Task directions: The output consists only of the lines from the one with "Screen dimensions: 1170x1286" through the end of the records, each printed exactly, and contains no pictures.

Dataset entries

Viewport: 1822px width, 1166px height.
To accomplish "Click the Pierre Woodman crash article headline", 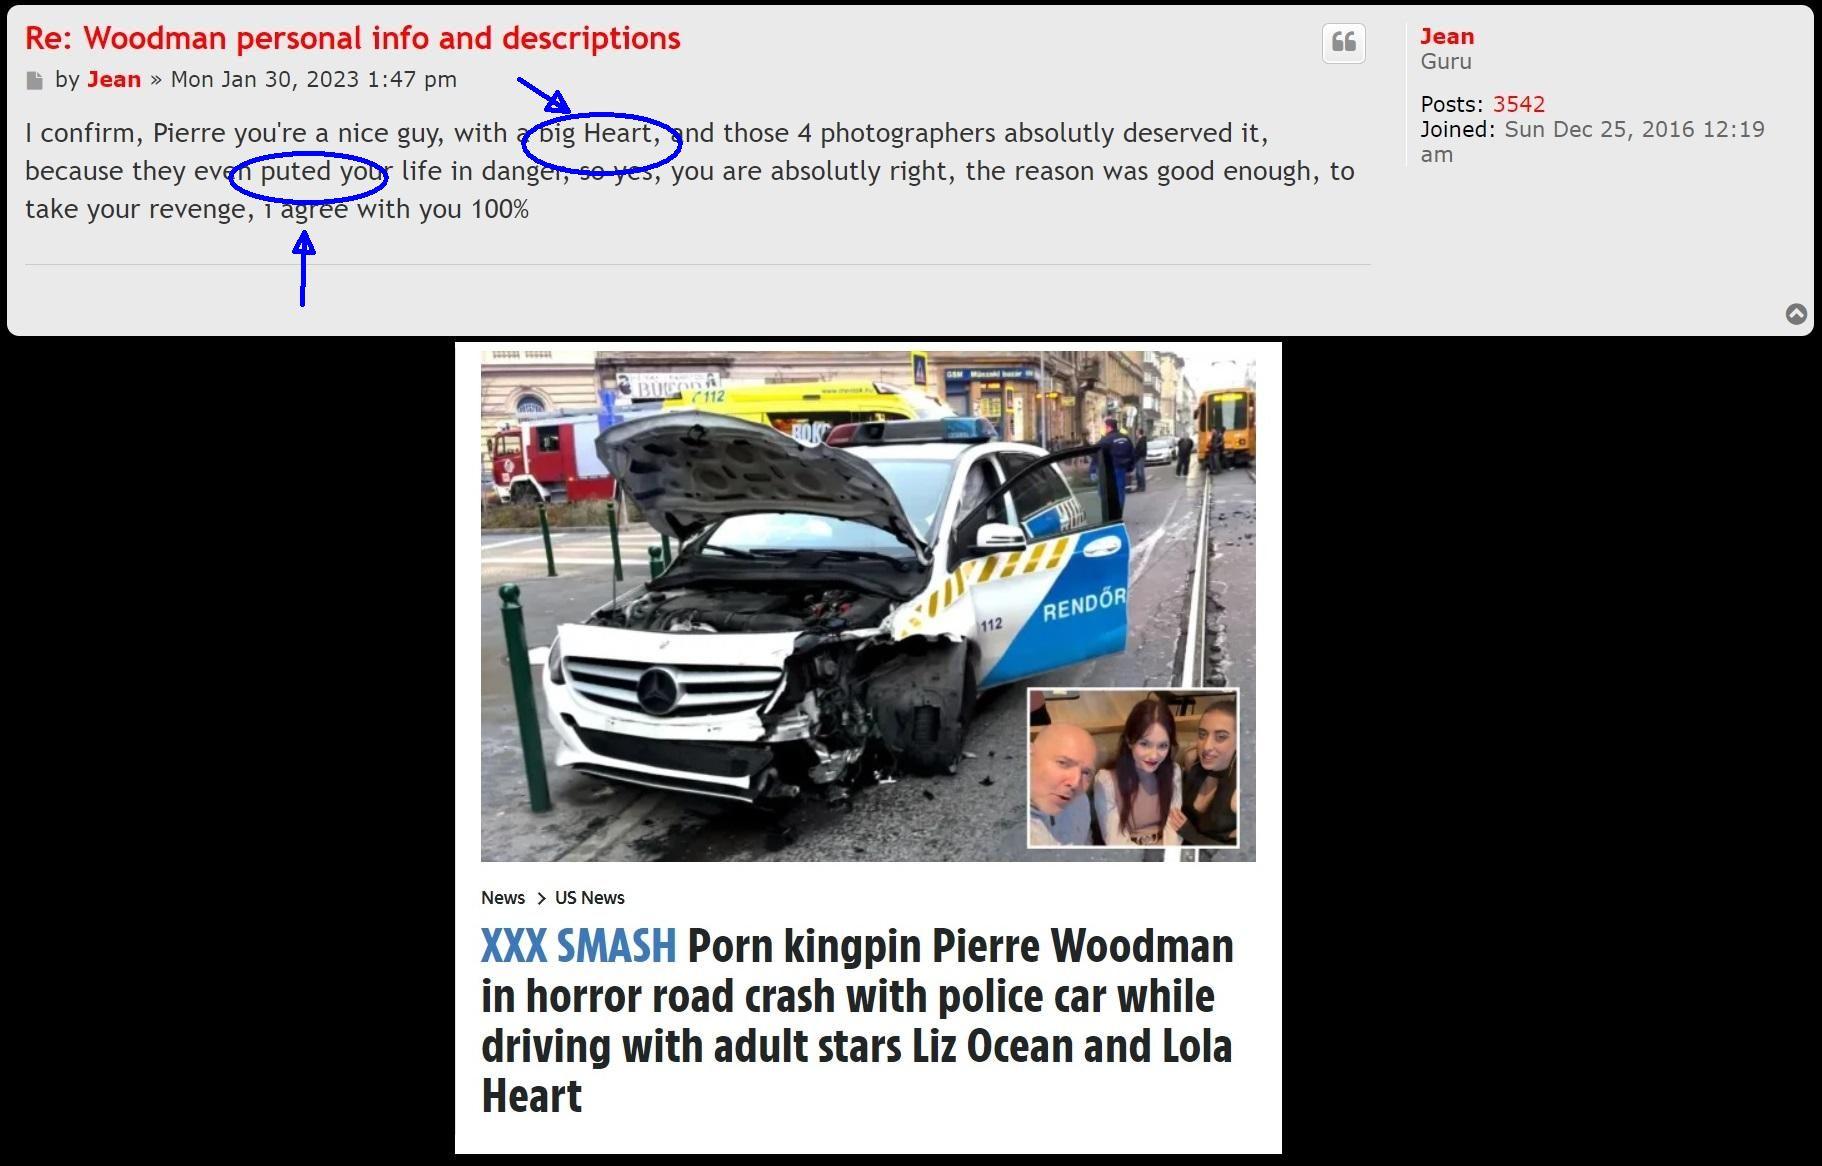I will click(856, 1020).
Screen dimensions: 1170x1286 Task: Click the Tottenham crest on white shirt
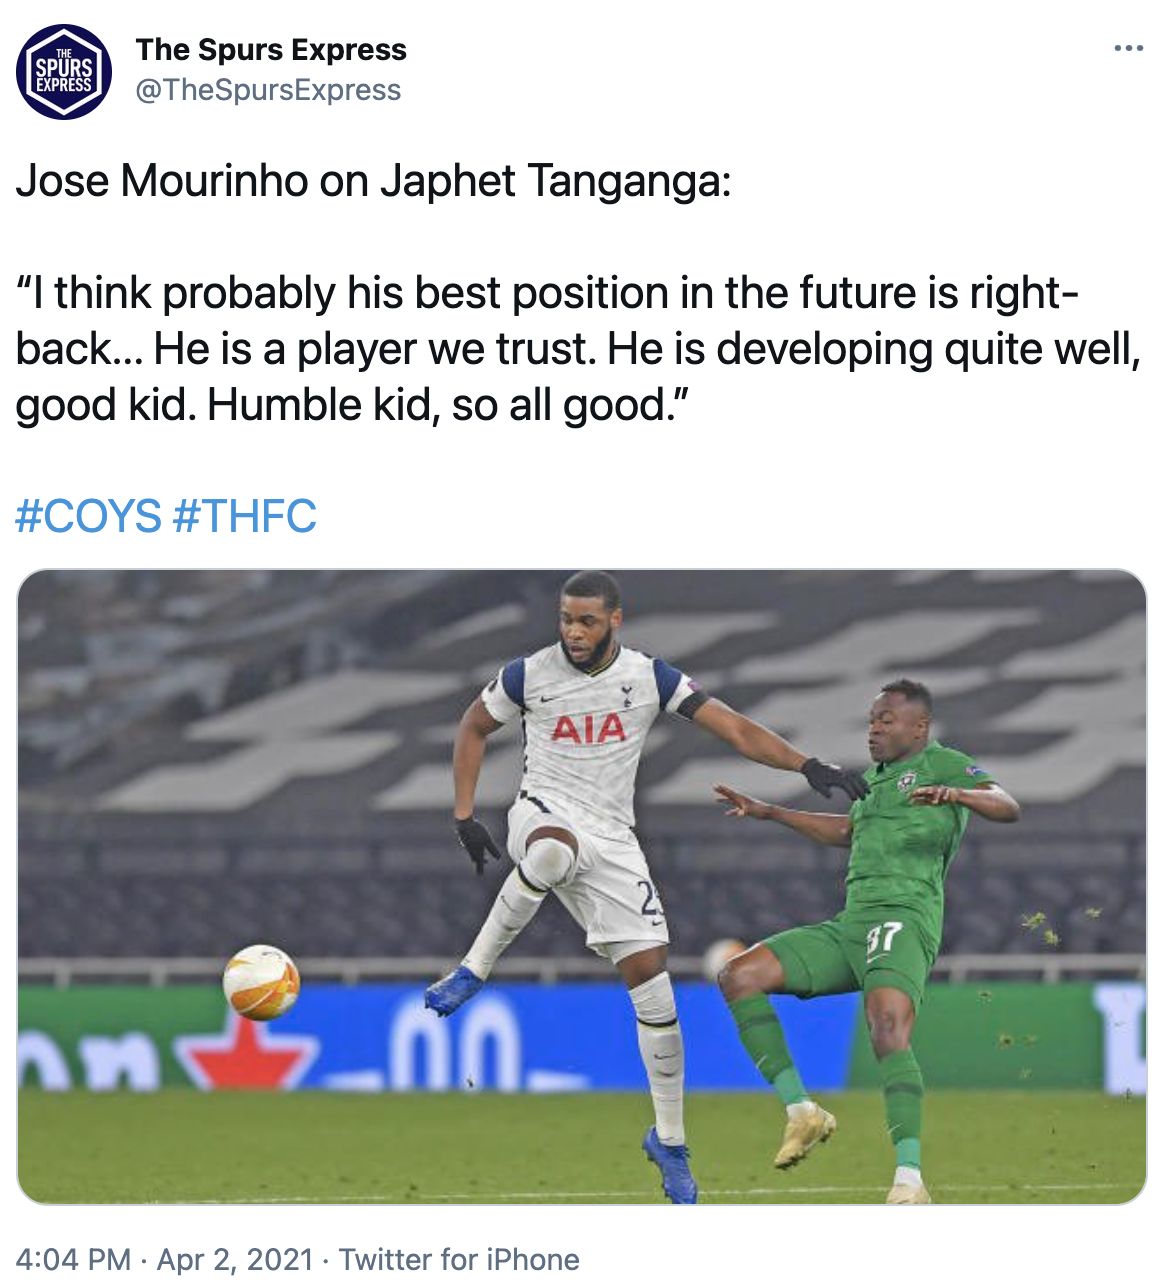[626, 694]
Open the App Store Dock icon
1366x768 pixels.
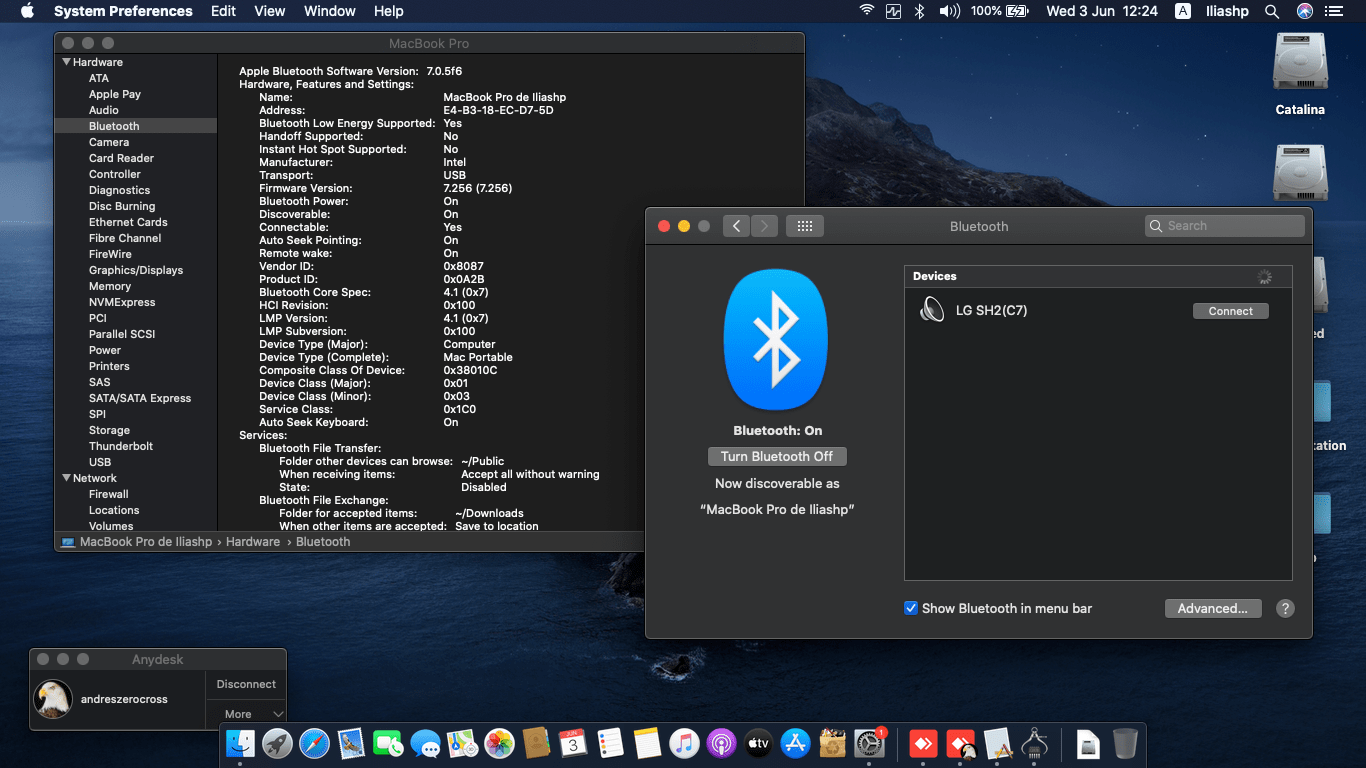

Task solution:
Screen dimensions: 1170x1286 Task: Click the Tottenham crest on white shirt
[626, 694]
Open the App Store Dock icon
1366x768 pixels.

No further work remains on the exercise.